Guidance: Raised adj EPS to >15.30
Results well ahead of estimates especially relative to where they were 3 months ago.
Mgmt discussed the organic growth opportunities with developing their PBM, IngenioRx, and the capital efficiency.
4Q17 1.29 vs 1.76, est 1.27 down from 1.38, FY17 12.04 vs 11.00
Raised div 7%
Revs +4.5% to 22.4bn, benefit expense ratio 88.6% vs 87.2%, FY17 medical cost trend +6.5%
Medical enrollment +0.8% to 40.2m, SG&A 15.1% vs 15.2%, Net unrealized gains 834.8m
Changing reporting for medical cost trend, FY18 will be Allowed Amount, FY17 was Paid Amount (Allowed Amount less copays and deductibles), Expects FY18 medical cost trend +6% +/ 0.5% vs +5.5% for FY17 on same basis.
New CEO wants to increase focus on developing innovative solutions to drive affordability and flexibility. See significant opportunities for growth in Medicaid to help states better manage healthcare amid tight budgets. Also working to capture opportunities in Medicare where they historically lagged. Also see opportunities in commercial with top scores in customer satisfaction, preventative care.
Guidance: FY18 adj EPS >$15 (>+24%) incl $2 benefit from tax reform, ex 0.72 unfavourable items, >+8% ex tax reform, mgmt. optimistic “over time” they can move up to low double digit EPS growth.
Recently Amazon, JP Morgan, and Berkshire Hathaway announced a venture to lower healthcare costs for their employees, ANTM’s net profit margin in FY17 was 3.6%, not likely a target.
3Q17 2.65 vs 2.45, est 2.42
Adj EPS excludes items .15 vs (.15)
Revs +4.6% to 22.1bn, Benefit expense ratio 87% vs 85.5%
Medical enrollment +0.9% to 40.3m
FY Guidance raised, adj EPS 11.90-12.00
ANTM announced launch of a PBM to start in 2020, see it as a growth driver.
2Q17 3.37 vs 3.33, est 3.25
Adj EPS excludes .21 of negative items
Revs +4.3% to 22.2bn, Benefit expense ratio 86.1% bs 84.2%
Medical enrollment +1.6% to 39.8m
Increased dividend from 2.60 to 2.80
FY Guidance: Revs 88.5-89.5bn, EPS >11.70, benefit expense ratio unchanged at 87% +/- 30 bps, raised guidance reflects improved results in “Commercial Local Group business and reflects the uncertain nature of the Individual ACA-compliant marketplace” and does not factor in lower drug pricing they believe they are entitled to.

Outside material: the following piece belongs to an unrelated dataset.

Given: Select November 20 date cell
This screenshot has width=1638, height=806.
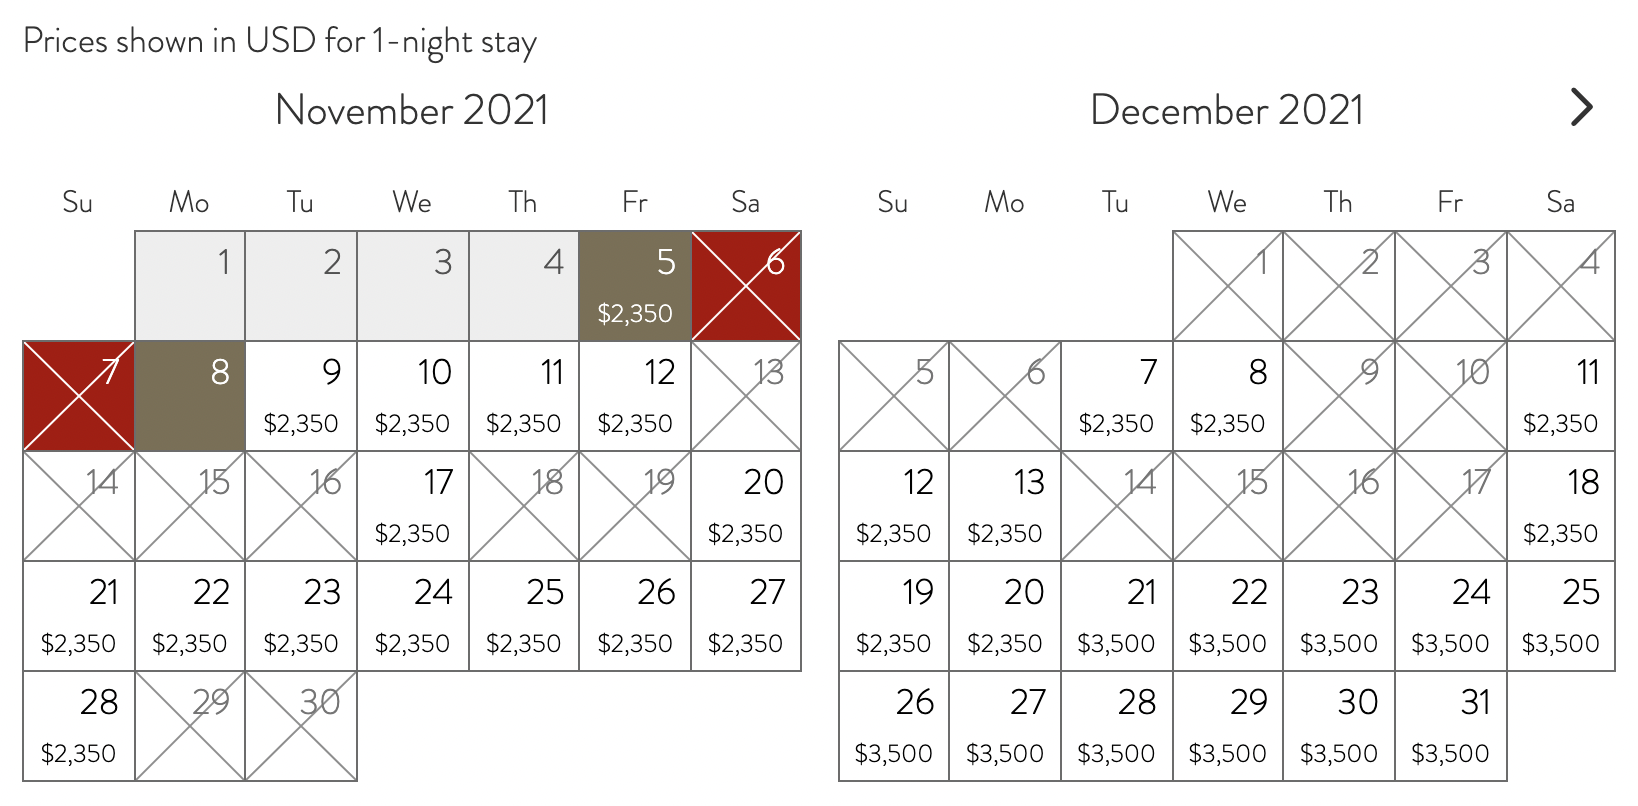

Decent results, company trading at a discount to the market and in line with a historical market average
1Q17 4.68 vs 3.46, est: 3.86
Adj EPS excludes .95 of adjustment items
Revs +9.9% to 22.3bn due to premium increases and higher enrollment in Medicaid, Medicare, and Local Group and self-funded.
Benefit expense ratio 83.7% vs 81.8% due to 1 year waiver of the health insurance tax in 2017 and higher medical costs in Medicaid.
SG&A expense ratio 14.3% vs 15.8% due to efficiency initiatives and fixed cost leverage.
Medical enrollment +1.8% to 40.6m members, better than mgmt expected.
Gov’t bus 54% of revs but only 20% of operating gain, commercial & specialty margin 12.7%, gov’t was 2.6%
FY Guidance: Revs 88-89bn (est 87.2), adj EPS>11.60 (vs 11.00, est 11.58), benefit expense ratio ~87% +/- 30 bp
Solid results, and solid balance sheet, FY guidance implies room for some softness (possibly conservatism) in earnings and enrollment for remainder of the year due to the newness of certain membership and the lack of clarity on morbidity in that population.